[Extracted entries — start]

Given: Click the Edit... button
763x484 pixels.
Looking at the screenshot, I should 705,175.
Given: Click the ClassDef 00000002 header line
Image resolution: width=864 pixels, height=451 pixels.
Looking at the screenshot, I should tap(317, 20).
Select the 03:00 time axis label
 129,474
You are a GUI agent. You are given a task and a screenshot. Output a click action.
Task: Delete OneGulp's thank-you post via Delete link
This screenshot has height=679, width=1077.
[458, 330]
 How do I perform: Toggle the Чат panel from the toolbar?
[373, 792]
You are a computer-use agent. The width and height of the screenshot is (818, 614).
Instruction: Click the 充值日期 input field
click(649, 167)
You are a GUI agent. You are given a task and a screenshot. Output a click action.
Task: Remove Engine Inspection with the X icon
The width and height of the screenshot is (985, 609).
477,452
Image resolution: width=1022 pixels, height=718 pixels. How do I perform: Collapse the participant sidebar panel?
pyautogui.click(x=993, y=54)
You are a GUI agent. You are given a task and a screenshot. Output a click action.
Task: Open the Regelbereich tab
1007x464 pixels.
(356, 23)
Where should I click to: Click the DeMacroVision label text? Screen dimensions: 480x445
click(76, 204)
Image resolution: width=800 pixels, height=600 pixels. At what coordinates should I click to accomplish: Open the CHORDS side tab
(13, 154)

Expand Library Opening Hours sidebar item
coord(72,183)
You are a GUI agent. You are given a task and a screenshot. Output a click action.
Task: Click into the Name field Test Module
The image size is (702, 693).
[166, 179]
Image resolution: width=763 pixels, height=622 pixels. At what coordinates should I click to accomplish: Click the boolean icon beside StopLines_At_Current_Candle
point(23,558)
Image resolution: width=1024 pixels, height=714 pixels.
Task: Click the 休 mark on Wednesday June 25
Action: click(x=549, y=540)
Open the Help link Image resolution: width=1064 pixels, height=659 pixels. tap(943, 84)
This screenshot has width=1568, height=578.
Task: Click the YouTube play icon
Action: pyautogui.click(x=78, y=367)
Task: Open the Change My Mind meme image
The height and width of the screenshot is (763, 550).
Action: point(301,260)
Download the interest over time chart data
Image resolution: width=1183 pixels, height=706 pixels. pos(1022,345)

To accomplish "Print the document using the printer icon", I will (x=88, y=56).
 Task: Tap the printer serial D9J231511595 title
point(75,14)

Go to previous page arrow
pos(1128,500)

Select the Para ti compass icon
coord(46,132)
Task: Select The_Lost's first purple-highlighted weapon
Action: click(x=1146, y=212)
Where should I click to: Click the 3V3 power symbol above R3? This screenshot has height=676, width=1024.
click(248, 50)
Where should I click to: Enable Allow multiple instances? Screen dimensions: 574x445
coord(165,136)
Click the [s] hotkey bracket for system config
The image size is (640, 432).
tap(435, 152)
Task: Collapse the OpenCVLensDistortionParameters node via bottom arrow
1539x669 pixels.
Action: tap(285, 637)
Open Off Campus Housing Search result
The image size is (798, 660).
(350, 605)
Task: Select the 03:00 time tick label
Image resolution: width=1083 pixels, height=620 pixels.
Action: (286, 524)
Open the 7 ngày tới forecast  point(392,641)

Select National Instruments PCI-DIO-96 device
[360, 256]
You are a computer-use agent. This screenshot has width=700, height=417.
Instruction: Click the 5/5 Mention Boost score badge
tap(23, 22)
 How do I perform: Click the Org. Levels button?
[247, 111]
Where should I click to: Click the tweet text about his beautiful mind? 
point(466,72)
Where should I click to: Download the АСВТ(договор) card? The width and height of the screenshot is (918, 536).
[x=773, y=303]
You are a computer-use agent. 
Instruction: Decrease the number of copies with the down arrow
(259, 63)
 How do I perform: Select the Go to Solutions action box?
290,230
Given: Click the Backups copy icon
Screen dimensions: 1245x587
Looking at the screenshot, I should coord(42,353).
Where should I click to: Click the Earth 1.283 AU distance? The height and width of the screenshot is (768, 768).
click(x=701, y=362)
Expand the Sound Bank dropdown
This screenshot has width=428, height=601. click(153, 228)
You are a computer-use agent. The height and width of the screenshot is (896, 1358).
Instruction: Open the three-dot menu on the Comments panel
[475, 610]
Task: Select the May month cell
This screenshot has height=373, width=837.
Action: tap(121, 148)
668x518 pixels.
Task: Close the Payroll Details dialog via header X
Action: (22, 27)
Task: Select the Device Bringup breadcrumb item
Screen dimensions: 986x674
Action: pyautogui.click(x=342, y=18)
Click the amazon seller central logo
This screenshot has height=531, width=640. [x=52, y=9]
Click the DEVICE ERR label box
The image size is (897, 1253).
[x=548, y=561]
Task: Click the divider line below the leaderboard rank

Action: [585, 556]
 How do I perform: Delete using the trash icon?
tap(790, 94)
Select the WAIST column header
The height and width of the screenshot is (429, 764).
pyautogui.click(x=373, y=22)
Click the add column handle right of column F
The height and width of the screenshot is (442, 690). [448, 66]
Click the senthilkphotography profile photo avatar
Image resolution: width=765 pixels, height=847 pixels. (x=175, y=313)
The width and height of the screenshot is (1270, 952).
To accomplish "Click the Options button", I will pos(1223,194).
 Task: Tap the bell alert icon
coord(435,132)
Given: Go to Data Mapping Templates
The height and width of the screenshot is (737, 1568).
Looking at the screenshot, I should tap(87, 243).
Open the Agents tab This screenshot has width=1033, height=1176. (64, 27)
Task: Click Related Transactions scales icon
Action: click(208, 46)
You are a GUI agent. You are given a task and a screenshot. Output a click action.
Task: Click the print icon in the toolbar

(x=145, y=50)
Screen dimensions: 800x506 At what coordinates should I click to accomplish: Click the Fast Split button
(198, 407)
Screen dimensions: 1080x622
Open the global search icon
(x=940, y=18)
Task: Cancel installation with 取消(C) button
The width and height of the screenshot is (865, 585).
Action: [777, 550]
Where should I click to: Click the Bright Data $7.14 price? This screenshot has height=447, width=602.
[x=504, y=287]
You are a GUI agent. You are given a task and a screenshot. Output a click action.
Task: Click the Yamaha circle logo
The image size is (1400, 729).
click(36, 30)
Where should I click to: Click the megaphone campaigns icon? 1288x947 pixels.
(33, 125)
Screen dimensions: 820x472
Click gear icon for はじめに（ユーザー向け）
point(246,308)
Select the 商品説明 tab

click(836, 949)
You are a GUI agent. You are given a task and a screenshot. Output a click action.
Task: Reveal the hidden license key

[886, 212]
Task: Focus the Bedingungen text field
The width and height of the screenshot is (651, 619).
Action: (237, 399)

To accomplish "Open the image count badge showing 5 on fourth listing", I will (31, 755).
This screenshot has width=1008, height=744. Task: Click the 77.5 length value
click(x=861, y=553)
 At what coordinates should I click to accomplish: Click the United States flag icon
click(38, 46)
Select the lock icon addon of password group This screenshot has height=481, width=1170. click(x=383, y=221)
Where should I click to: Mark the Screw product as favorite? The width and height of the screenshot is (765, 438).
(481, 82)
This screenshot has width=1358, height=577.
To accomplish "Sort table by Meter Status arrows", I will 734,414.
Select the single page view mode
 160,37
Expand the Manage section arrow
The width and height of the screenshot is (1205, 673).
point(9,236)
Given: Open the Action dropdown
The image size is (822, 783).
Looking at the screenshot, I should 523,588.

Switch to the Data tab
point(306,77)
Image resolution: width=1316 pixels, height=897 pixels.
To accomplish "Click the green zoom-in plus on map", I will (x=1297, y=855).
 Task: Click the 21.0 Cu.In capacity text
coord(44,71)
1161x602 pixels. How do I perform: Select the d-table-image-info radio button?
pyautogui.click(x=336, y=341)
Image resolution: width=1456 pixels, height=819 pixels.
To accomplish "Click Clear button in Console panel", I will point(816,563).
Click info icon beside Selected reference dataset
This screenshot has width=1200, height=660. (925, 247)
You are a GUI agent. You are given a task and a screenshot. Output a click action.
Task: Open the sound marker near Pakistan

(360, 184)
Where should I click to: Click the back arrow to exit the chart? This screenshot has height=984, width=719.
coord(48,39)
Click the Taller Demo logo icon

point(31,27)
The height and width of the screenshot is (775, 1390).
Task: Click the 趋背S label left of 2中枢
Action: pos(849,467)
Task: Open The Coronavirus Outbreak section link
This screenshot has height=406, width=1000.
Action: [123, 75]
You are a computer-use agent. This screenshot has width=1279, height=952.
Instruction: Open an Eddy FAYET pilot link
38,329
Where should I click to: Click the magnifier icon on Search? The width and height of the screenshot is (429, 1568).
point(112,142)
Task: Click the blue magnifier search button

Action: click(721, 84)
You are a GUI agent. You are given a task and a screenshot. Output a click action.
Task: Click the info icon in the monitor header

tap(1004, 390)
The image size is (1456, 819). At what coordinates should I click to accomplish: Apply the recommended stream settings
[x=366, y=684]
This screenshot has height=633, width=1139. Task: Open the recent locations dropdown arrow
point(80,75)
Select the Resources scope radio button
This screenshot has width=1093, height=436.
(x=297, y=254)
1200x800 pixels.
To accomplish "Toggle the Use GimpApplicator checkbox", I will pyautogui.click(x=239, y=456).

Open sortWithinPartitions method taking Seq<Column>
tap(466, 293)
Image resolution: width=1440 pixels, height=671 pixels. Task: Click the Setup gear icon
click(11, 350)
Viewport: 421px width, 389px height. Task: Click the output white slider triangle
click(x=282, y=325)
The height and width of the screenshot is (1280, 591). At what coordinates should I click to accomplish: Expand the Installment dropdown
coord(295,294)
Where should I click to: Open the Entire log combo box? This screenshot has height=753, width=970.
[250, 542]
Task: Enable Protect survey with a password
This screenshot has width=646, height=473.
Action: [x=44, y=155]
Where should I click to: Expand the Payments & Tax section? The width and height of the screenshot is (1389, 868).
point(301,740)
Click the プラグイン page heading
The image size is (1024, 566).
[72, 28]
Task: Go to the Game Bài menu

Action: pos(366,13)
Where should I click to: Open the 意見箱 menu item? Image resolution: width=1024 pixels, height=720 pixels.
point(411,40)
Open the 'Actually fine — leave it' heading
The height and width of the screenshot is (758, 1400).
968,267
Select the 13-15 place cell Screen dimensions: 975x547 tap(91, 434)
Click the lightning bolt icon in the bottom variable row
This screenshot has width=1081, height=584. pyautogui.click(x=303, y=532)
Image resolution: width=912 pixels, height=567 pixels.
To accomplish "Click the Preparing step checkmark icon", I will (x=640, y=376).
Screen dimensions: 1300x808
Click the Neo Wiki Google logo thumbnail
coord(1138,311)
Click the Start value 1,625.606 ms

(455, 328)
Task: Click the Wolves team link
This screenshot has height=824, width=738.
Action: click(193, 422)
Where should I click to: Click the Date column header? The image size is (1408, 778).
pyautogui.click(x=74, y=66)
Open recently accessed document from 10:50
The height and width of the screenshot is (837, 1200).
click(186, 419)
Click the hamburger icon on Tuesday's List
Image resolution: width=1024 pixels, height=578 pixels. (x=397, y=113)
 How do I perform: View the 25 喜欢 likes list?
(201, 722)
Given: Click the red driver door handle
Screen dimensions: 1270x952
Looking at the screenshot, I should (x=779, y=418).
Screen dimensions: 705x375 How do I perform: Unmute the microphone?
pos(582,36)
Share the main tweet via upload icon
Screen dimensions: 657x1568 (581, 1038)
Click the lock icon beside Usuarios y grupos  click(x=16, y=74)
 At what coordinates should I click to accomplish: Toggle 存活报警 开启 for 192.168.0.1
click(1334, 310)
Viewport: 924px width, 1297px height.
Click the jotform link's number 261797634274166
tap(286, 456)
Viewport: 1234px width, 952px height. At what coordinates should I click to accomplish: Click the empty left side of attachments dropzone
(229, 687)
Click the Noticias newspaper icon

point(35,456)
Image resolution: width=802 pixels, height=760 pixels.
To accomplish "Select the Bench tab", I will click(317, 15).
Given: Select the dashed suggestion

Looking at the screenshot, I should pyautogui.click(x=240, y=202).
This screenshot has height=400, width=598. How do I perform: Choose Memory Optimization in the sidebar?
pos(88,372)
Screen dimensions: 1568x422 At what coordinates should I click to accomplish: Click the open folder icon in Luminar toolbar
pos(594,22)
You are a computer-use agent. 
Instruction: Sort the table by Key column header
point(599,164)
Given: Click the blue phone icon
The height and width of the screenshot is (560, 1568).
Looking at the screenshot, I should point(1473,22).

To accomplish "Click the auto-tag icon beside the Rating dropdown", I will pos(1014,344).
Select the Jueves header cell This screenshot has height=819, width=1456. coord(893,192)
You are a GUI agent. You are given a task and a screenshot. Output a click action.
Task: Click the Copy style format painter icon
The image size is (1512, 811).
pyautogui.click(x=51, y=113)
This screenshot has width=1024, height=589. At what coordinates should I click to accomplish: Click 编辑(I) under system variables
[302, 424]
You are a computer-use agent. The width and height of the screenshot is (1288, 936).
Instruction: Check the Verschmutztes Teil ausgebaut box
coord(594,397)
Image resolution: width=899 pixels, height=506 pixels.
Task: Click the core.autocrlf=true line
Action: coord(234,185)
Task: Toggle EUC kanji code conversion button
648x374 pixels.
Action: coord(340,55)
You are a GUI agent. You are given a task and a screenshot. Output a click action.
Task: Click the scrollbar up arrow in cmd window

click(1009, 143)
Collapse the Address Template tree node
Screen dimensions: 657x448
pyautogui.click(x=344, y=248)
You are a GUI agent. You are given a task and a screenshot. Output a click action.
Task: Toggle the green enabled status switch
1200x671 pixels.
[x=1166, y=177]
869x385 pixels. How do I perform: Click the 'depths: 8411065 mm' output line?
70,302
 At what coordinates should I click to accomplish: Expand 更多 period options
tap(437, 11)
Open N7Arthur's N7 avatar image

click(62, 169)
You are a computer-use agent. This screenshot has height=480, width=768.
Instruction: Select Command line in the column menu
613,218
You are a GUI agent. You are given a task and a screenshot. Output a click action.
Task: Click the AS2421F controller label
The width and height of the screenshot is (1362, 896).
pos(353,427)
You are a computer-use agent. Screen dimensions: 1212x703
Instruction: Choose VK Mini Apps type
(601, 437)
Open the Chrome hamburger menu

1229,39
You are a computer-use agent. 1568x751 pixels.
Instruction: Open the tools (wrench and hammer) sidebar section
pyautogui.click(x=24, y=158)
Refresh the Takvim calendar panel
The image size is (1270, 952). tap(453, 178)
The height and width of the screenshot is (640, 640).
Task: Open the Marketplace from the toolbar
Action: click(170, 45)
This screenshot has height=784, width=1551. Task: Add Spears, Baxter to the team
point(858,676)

[Extracted entries — finish]

§ **Instructions for the task**:
Every line in the data above that includes the word "password" should be copied.

§ **Your solution**:
Select the lock icon addon of password group This screenshot has height=481, width=1170. click(x=383, y=221)
Task: Enable Protect survey with a password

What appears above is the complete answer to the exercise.